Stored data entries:
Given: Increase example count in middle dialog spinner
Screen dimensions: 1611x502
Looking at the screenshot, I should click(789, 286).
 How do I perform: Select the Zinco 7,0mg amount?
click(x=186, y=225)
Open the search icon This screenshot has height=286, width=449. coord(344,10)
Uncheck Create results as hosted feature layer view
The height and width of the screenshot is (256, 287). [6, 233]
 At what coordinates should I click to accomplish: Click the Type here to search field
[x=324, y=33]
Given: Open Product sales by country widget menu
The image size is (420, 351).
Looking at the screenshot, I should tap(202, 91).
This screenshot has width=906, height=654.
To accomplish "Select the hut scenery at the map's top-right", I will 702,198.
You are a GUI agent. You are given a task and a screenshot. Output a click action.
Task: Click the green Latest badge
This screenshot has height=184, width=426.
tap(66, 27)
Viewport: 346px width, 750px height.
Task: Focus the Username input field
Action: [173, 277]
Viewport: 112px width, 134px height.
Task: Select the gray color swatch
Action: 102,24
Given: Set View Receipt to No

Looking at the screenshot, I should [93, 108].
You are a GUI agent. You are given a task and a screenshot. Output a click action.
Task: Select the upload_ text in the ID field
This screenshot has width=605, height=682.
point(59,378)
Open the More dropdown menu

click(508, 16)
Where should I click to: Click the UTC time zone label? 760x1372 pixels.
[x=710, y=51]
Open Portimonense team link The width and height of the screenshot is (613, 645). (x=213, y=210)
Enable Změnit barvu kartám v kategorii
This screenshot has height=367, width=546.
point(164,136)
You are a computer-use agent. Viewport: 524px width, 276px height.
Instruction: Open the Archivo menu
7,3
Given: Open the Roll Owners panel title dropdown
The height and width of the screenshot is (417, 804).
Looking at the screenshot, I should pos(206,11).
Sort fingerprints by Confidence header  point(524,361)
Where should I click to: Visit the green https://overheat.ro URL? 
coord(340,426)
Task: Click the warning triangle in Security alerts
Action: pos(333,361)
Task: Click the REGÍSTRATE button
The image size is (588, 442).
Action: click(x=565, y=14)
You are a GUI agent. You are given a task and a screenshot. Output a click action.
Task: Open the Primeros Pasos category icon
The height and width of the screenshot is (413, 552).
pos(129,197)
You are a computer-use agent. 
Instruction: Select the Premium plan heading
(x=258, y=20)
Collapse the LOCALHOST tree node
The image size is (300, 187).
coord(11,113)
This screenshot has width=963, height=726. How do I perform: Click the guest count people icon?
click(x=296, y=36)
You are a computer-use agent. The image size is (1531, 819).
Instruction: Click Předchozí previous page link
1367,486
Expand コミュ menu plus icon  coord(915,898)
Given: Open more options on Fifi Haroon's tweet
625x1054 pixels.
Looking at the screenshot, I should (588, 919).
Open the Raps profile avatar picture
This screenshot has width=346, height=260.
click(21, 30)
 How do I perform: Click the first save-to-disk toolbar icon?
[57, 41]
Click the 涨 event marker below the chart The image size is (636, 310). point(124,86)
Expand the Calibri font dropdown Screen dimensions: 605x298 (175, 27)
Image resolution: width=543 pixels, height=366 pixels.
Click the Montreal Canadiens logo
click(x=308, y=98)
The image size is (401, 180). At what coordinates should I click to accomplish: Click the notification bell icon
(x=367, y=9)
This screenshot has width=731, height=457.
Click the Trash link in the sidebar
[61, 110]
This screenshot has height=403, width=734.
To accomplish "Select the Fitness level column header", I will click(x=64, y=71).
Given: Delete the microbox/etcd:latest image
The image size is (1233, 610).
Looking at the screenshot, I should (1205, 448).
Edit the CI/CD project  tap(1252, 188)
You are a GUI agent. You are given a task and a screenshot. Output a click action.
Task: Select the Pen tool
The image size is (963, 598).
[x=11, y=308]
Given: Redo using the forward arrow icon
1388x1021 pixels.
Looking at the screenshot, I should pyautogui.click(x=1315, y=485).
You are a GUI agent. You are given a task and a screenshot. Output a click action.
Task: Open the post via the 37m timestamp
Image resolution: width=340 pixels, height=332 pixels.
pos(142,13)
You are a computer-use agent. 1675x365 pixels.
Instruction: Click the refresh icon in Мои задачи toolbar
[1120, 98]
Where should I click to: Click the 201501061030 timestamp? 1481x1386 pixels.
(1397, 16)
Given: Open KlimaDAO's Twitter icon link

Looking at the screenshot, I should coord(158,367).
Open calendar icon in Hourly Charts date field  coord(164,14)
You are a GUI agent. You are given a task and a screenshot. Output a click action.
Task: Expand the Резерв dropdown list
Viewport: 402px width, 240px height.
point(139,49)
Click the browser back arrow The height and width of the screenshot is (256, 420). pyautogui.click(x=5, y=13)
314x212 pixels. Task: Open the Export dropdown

> **WHAT THE TASK REQUIRES**
Note each line above that contains "Expand" and copy it out.

> **WORKED SOLUTION**
Expand コミュ menu plus icon  coord(915,898)
Expand the Calibri font dropdown Screen dimensions: 605x298 (175, 27)
Task: Expand the Резерв dropdown list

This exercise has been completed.